While the original 1939 film “The Wizard of Oz” was itself based on a book (L. Frank Baum’s 1900 work “The Wonderful Wizard of Oz” to be precise), the film was a turning point in the cinema – one of the first major films to use Technicolor – and remains a cornerstone of the culture when it comes to family-friendly fare.

But it was even more than that, as the whimsical opening of the new ‘Wicked’ film demonstrates – minor spoilers ahead.

The opening images of the new film pick up right where 1939’s “Oz” left off – with the iconic pointy black hat on the ground in the middle of a puddle of water.
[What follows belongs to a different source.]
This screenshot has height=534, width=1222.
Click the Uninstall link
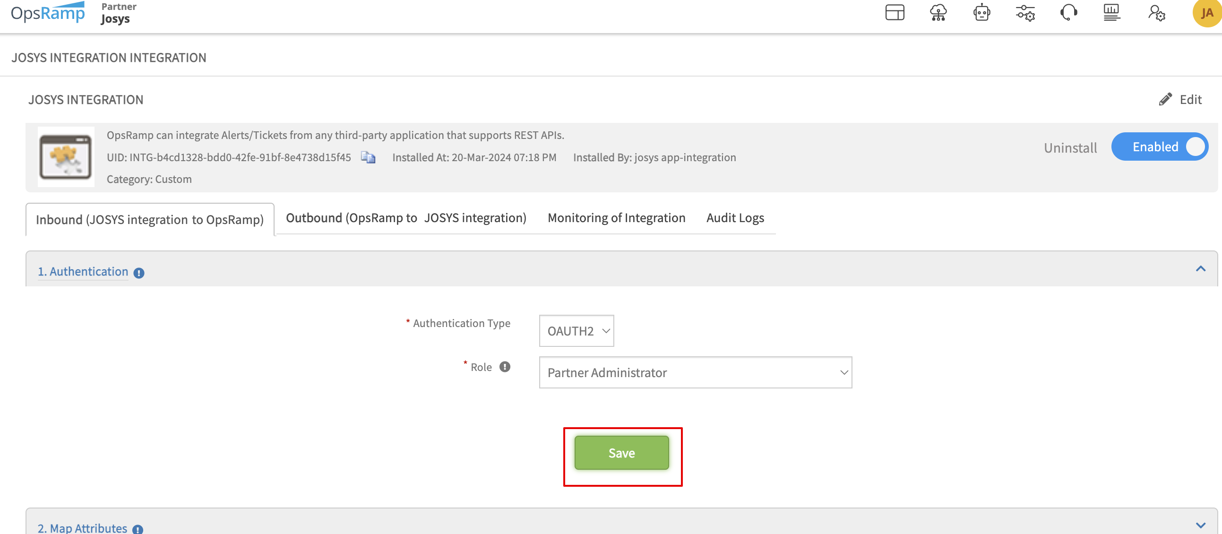1070,148
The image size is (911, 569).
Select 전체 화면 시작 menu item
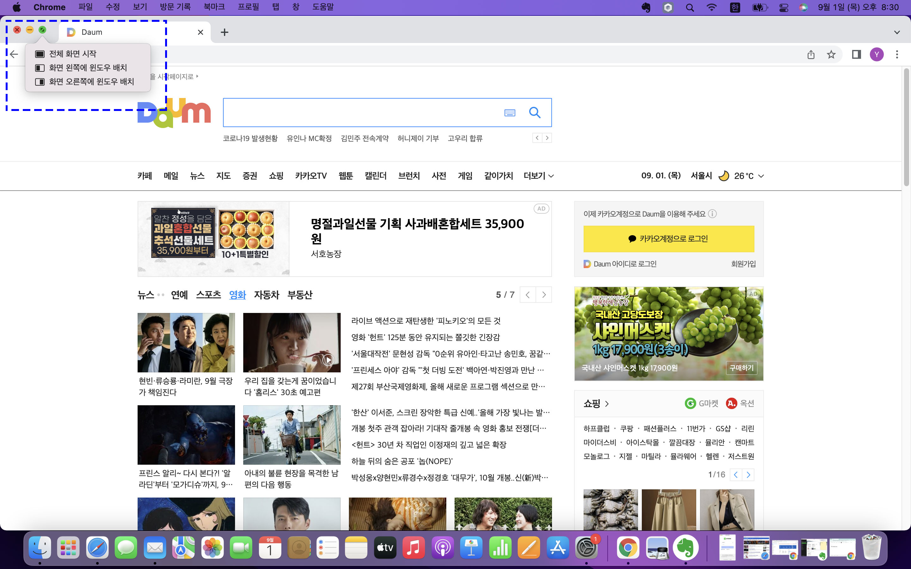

As anyone familiar with the story of ‘Wicked’ knows, it explores the life of the Wicked Witch of the West from a different perspective, including a look at what happened before the famous events of ‘The Wizard of Oz’, to to reveal what made her ‘evil’ in the first place. So from that first, connecting image, it struck me that the new film celebrates – and even reveres – the extraordinary iconography of that classic character in a way that the musical simply could never do.

Of course, that’s not to say that the music production falls short in any way in celebrating and elevating Elphaba, it’s simply about focusing on a very specific, small and intimate detail, as a film camera can do, that invites viewers into a very another journey. . From that moment on I suspected I was in for something different and ultimately very exciting, and it turned out I was right.